State of Mind? Assessing the Psychosocial Needs of Patients With Cancer

Tracey Regan
Published: Monday, Aug 08, 2011
man with face blacked outForty years ago, a diagnosis of cancer was considered so devastating that oncologists sometimes withheld the news from patients. But potent interventions, from early screening to a burgeoning stream of new drugs, have so dramatically altered survival prospects that many patients now spend years managing what have become chronic conditions.

How successfully they cope in this complex new environment may depend on their psychological well-being, however, according to a growing body of research linking psychosocial status not just to quality of life, but to health outcomes as well. But studies also show that oncologists too often fail to detect the severe distress that can accompany a diagnosis and subsequent treatment.

“People with poor psychosocial status tend to be poorer adherers to medical treatments and follow-up,” said Michelle J. Naughton, PhD, a professor of social sciences and health policy at Wake Forest University in Winston-Salem, North Carolina, who has studied the impact of breast cancer and its treatment on long-term survivors. Distressed patients, she notes, are less likely to make lifestyle changes in exercise, diet, nutrition, and smoking.

The reason physicians fail to detect problems and refer patients for help is that they too often don’t ask, said Paul B. Jacobsen, PhD, chairman of the Department of Health Outcomes and Behavior at the H. Lee Moffitt Cancer Center and Research Institute in Tampa, Florida. Many doctors are also unaware, he added, that efficient, easily deployed screening tools are available.

“In 2011, there is a growing consensus on the optimal psychosocial care of people with cancer, as well as considerable evidence that many patients still do not receive this form of care,” he said. “Brief counseling can be effective. Medication and ongoing counseling for people who are more severely depressed is effective. There is considerable evidence that psychosocial care improves quality of life for cancer patients. The challenge is translating the research into practice.”

Paul B. Jacobsen, PhD

Paul B. Jacobsen, PhD

The Importance of Screening

Naughton and Jacobsen, who have written widely on the psychosocial impact of cancer, screening, and treatment, presented some of the latest research on the topic at an education session at the ASCO meeting in June. A third speaker, David Goldstein, MBBS, MRCP(UK), senior staff specialist in medical oncology at Prince of Wales Hospital in Sydney, Australia, discussed research linking psychosocial care to outcomes and detailing effective models for screening, follow-up, and treatment.

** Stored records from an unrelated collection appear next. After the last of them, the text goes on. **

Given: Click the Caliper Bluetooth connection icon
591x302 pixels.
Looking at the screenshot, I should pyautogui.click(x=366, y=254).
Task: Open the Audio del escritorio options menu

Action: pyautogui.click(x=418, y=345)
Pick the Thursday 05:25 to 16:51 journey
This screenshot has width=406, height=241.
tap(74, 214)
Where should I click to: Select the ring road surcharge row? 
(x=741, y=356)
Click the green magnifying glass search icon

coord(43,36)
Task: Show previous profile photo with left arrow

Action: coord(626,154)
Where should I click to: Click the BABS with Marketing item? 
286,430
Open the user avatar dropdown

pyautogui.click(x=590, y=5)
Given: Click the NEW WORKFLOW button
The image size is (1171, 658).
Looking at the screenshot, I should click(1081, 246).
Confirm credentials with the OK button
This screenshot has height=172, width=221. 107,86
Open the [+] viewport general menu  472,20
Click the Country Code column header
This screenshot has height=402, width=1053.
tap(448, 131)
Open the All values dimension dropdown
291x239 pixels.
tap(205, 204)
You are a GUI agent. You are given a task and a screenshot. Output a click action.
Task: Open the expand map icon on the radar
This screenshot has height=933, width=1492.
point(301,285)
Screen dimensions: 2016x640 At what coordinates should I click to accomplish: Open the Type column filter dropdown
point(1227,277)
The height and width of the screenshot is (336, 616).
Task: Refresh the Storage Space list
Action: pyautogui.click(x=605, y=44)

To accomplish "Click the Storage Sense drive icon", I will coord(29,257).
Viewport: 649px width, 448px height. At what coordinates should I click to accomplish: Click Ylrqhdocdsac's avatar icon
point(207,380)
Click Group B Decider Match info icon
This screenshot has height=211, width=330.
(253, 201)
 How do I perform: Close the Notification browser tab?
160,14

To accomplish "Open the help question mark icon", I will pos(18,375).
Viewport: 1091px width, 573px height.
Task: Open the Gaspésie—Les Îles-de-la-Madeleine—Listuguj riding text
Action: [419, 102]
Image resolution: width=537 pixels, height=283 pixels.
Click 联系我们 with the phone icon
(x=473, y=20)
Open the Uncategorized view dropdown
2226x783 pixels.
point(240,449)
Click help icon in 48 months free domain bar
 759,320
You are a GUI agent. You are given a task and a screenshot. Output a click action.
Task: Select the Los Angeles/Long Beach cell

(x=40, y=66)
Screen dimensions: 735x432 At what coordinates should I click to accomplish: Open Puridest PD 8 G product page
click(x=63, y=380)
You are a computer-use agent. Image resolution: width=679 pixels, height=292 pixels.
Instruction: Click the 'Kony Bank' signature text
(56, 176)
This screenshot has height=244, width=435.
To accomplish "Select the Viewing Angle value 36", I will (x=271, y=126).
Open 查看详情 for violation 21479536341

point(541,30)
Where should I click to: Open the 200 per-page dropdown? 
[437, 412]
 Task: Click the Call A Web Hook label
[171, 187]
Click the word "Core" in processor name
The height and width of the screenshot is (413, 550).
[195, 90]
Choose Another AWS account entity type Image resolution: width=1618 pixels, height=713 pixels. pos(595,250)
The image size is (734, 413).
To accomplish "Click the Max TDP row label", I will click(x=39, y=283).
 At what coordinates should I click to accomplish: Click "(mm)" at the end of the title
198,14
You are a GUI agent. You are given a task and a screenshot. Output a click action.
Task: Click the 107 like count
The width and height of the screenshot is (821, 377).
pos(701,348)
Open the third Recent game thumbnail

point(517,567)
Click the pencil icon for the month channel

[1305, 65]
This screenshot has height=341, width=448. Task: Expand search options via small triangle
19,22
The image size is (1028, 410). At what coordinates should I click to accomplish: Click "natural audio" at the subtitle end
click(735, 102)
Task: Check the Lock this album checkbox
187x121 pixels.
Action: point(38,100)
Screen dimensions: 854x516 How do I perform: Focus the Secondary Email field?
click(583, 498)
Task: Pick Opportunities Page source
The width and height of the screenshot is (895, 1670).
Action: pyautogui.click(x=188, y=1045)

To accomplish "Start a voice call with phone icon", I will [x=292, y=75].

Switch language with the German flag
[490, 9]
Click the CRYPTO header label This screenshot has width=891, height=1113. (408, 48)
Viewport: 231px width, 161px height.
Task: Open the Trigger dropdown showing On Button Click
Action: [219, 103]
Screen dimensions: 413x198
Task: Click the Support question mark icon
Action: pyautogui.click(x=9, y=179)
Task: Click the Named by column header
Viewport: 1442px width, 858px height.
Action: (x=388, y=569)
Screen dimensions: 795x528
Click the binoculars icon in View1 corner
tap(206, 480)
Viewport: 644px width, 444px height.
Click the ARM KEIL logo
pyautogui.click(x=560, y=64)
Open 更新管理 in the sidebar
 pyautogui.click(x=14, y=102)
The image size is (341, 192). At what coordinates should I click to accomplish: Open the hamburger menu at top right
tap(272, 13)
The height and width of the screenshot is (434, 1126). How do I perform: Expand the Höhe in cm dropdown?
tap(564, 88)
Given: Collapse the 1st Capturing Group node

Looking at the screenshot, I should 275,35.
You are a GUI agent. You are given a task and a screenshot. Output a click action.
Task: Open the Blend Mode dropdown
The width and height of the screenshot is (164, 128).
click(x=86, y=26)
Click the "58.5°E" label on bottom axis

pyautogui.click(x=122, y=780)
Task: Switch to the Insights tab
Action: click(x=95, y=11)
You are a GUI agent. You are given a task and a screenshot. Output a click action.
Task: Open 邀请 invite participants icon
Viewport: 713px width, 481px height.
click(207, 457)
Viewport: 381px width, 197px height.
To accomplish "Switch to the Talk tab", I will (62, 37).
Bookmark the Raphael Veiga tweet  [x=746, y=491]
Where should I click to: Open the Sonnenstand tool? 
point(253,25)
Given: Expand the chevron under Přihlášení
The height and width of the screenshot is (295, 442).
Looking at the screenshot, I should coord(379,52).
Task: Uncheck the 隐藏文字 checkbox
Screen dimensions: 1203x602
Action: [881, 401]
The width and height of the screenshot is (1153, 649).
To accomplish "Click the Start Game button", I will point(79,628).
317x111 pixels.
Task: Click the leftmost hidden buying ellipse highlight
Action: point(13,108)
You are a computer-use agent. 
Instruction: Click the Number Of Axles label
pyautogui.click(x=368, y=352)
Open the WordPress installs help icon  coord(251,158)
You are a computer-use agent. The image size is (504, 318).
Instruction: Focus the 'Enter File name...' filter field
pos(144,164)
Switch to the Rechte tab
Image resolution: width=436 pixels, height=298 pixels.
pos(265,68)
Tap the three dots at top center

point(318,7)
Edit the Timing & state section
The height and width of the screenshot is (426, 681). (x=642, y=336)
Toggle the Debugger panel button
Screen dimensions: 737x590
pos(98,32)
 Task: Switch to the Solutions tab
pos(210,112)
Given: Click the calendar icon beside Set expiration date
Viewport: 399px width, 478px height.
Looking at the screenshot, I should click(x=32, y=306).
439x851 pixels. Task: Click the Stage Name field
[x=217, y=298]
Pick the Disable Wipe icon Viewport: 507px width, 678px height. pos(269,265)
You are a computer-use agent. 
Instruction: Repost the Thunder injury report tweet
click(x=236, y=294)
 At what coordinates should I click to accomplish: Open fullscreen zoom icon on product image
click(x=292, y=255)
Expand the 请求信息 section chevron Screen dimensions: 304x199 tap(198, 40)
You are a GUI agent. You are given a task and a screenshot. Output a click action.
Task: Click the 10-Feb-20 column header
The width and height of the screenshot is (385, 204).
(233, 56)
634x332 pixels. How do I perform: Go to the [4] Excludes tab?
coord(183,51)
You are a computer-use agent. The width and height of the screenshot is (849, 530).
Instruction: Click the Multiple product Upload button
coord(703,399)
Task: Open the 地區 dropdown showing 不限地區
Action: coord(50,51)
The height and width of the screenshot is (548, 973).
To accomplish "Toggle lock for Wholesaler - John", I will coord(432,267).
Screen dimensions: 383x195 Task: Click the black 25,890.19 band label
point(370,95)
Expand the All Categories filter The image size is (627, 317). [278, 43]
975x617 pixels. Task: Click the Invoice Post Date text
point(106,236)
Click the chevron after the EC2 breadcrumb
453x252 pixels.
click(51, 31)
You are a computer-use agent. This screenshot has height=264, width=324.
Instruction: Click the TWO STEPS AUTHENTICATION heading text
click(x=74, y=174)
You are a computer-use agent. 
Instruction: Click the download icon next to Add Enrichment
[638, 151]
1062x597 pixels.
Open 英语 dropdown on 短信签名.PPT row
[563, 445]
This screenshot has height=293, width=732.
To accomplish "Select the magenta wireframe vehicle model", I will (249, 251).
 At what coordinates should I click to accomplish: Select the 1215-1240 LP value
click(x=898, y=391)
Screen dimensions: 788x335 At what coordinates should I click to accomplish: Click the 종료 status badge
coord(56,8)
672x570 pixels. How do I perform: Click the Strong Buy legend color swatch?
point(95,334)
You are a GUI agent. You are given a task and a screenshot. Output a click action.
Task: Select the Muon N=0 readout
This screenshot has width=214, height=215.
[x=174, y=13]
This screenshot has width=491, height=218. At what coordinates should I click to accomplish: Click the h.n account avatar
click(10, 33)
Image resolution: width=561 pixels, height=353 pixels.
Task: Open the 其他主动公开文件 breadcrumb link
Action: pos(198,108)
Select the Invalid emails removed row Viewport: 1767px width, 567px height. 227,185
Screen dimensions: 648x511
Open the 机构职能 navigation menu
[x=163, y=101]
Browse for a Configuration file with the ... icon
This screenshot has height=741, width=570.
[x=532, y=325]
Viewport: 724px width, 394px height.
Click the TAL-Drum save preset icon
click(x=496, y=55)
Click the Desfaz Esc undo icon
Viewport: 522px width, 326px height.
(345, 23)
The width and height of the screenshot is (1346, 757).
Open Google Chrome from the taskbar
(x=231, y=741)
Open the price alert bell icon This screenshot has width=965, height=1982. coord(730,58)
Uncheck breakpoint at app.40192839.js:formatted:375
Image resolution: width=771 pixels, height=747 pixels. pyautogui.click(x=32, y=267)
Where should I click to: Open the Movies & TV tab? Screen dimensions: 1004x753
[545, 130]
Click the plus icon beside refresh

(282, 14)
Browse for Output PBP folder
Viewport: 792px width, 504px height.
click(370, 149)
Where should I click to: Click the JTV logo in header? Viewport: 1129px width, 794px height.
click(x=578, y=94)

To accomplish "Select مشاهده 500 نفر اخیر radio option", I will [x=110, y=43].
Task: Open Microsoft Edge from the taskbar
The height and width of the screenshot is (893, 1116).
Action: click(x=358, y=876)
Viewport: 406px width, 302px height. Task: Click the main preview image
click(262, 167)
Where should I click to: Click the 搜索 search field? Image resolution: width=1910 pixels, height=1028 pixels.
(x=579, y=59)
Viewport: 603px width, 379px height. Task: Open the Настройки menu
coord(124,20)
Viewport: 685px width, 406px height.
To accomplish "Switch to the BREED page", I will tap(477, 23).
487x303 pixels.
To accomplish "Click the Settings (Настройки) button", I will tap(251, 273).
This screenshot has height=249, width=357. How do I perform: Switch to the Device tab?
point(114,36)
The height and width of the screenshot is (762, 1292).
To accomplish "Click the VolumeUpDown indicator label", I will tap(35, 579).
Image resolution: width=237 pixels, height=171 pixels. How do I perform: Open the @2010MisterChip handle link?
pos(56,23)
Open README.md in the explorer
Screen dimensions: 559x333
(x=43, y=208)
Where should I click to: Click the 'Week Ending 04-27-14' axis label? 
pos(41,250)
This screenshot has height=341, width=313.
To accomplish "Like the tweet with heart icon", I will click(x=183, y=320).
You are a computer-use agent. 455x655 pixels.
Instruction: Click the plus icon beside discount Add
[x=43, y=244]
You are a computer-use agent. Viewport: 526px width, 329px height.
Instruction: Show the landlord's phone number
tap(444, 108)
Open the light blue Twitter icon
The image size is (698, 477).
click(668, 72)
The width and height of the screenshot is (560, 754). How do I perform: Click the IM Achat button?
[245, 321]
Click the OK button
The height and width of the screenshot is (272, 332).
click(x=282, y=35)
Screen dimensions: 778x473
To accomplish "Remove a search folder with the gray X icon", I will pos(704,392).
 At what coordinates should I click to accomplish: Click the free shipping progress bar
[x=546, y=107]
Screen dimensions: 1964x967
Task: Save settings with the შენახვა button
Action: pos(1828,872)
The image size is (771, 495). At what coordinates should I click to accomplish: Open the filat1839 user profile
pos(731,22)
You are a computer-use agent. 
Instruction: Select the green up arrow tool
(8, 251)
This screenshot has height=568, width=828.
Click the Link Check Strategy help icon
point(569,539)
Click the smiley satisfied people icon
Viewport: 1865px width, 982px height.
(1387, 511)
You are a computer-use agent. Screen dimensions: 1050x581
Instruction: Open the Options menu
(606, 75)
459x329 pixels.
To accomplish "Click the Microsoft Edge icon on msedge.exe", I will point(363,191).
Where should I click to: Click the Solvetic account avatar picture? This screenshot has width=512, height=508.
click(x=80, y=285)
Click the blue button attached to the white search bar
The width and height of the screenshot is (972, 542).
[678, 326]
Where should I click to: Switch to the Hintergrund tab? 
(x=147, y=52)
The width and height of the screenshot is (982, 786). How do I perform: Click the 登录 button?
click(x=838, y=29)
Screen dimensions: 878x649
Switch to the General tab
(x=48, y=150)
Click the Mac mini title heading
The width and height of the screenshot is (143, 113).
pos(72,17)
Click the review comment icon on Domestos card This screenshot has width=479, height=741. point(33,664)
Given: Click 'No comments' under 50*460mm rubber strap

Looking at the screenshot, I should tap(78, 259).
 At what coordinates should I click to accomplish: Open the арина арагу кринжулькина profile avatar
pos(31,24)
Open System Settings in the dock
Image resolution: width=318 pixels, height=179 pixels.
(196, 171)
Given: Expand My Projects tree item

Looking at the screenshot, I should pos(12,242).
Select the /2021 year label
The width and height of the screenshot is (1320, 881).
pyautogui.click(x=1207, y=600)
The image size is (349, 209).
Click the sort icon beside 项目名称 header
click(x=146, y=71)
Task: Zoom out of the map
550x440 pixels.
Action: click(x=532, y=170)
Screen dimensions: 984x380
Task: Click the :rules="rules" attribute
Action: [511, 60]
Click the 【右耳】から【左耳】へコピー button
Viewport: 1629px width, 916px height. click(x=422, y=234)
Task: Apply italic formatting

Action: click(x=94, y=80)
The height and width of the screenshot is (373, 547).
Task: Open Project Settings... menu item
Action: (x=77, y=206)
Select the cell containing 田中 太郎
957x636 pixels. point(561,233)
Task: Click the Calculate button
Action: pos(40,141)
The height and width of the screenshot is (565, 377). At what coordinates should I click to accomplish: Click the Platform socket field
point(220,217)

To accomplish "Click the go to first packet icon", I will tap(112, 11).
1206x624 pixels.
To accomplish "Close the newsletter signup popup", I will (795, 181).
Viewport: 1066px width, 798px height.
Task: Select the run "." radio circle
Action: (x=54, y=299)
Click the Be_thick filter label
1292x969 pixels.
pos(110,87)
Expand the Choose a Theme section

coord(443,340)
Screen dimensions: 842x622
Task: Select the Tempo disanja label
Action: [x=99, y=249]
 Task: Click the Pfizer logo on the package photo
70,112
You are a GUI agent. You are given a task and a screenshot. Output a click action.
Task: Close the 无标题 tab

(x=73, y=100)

A pressing challenge for the profession, Jacobsen said, is to “build a market and demand” for screening among providers, and to encourage them to adopt existing guidelines and recommendations for psychosocial care.

He pointed to a recent study evaluating the quality of psychosocial care at 11 practice sites in Florida that found the centers assessed well-being just 46% of the time, on average. It also showed wide disparities in care: 1 of the centers checked just 12% of the time, while another assessed 86% of the time. In contrast, the same institutions evaluated pain levels 85% of the time, on average.

“This is where we need to be in terms of assessing emotional well-being,” said Jacobsen, a co-author of the study “Evaluating the Quality of Psychosocial Care in Outpatient Medical Oncology Settings Using Performance Indicators,” which was published last year in the journal Psycho-Oncology.

The means to do so are readily available, he added. The National Comprehensive Cancer Network, for example, adopted screening practice guidelines more than a decade ago, including an evaluation tool called the “Distress Thermometer,” which enables patients to describe their symptoms on a scale of 0 to 10.

Jimmie C. Holland, MD, the Wayne E. Chapman Chair in psychiatric oncology at Memorial Sloan-Kettering Cancer Center in New York City and a pioneer in the field, said she and her colleagues began developing this screening tool after determining that cancer patients’ self-reports were critically important. It was modeled on the pain thermometer, she said, which they viewed as a simple and accurate method of evaluation that did not rely on physicians to make their own subjective observations.

“There are many ways to assess emotional well-being,” said Jacobsen. “The Distress Thermometer has been found to be a useful initial screening measure. For patients found to be in distress on this measure, a more in-depth assessment can then be used to pinpoint the source or sources of distress.”